DOCUMENT SOURCE:
Exégèse et système de Ptolémée




    Devenu adulte, ma gêne est devenue perplexité. Certes, les exégètes ne nient pas l’existence des « dif­ficultés » du texte évangélique. Bien au contraire, chaque fois qu’ils en admettent une, ils l’analysent avec une attention et une érudition fantastique (cela se voit bien dans Corpus Christi) (1). Mais ils les étudient une par une, et non pas comme un problème général. Ainsi, ils répondent au coup par coup à chacune par quelque argument ad hoc, sans vraiment se soucier de rendre cohérentes entre elles ces « solutions ». Et cela aussi, hélas, se vérifie à plusieurs reprises dans Corpus Christi.
    Par exemple, dans la troisième partie Lemonon affirme : « Le génie du recueil néotestamentaire, c’est de rassembler des textes qui, à lecture première se contre­disent ». Et pourquoi est-ce qu’ils ne se contredisent plus « à lecture seconde » aux yeux de Lemonon ? Parce que « ce n’est pas sur la date de la Pâque qu’il y a débat dans la première communauté chrétienne, c’est sur le sens à donner, c’est sur l’accent théologique à mettre sur la mort de Jésus ». À mes yeux de scientifique (ingé­nieur passionné d’astronomie, d’histoire des sciences et de logique mathématique) l’édifice de plus en plus complexe, formé par ces « explications exégétiques », ressemblait à l’accumulation des « excentriques » et des « épicycles » dans le système de Ptolémée (selon lequel le Soleil et les planètes tournaient autour de la Terre) : cela permettait tout au plus de « sauver les apparences » au prix d’acrobaties et de subtilités indéfiniment crois­santes. Je cherchais un « Copernic » ou un « Ke­pler » pour rendre le système plus simple, et surtout moins arbitraire.

EXERCICES:
#1 Résumez en deux phrases le texte sur l'exégèse et le système de Ptolémée.
#2 Réécrivez le passage du texte sur l'exégèse et le système de Ptolémée allant de « Devenu adulte, ma » jusqu'à « dans Corpus Christi. » inclus, en remplaçant « étudient » par « examinent ».
Les lignes qui suivent forment un matériau distinct du texte.

DONNÉES EXTRAITES:
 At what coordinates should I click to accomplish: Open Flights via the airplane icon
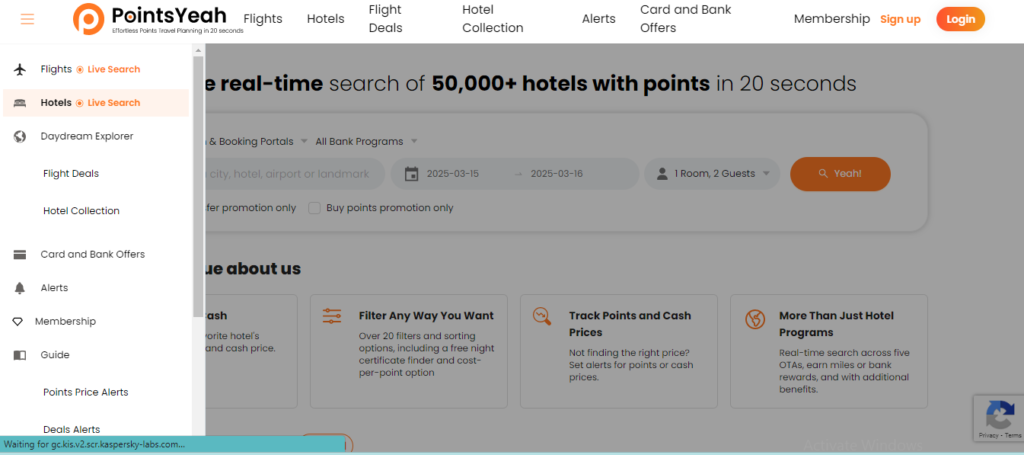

==

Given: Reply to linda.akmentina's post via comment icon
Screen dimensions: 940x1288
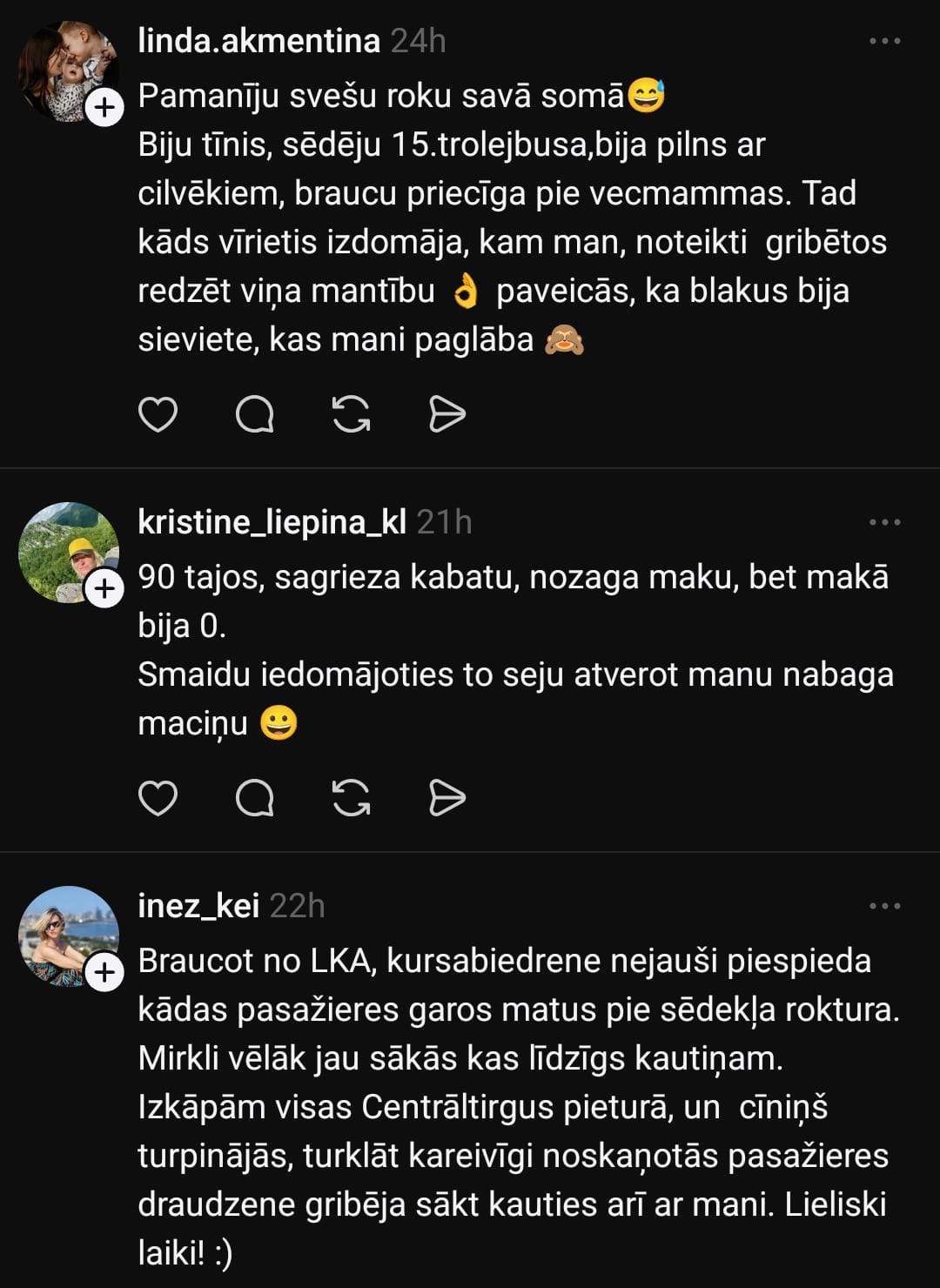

CORRIGÉS:
#1 Selon le texte, les exégètes étudient avec érudition les difficultés du texte évangélique, mais une par une, en leur opposant des arguments ad hoc sans chercher à rendre ces solutions cohérentes entre elles. Aux yeux d'un scientifique, cet édifice de plus en plus complexe ressemblait aux excentriques et aux épicycles du système de Ptolémée, d'où la recherche d'un « Copernic » ou d'un « Kepler » pour le rendre plus simple et moins arbitraire.

#2
Devenu adulte, ma gêne est devenue perplexité. Certes, les exégètes ne nient pas l’existence des « dif­ficultés » du texte évangélique. Bien au contraire, chaque fois qu’ils en admettent une, ils l’analysent avec une attention et une érudition fantastique (cela se voit bien dans Corpus Christi) (1). Mais ils les examinent une par une, et non pas comme un problème général. Ainsi, ils répondent au coup par coup à chacune par quelque argument ad hoc, sans vraiment se soucier de rendre cohérentes entre elles ces « solutions ». Et cela aussi, hélas, se vérifie à plusieurs reprises dans Corpus Christi.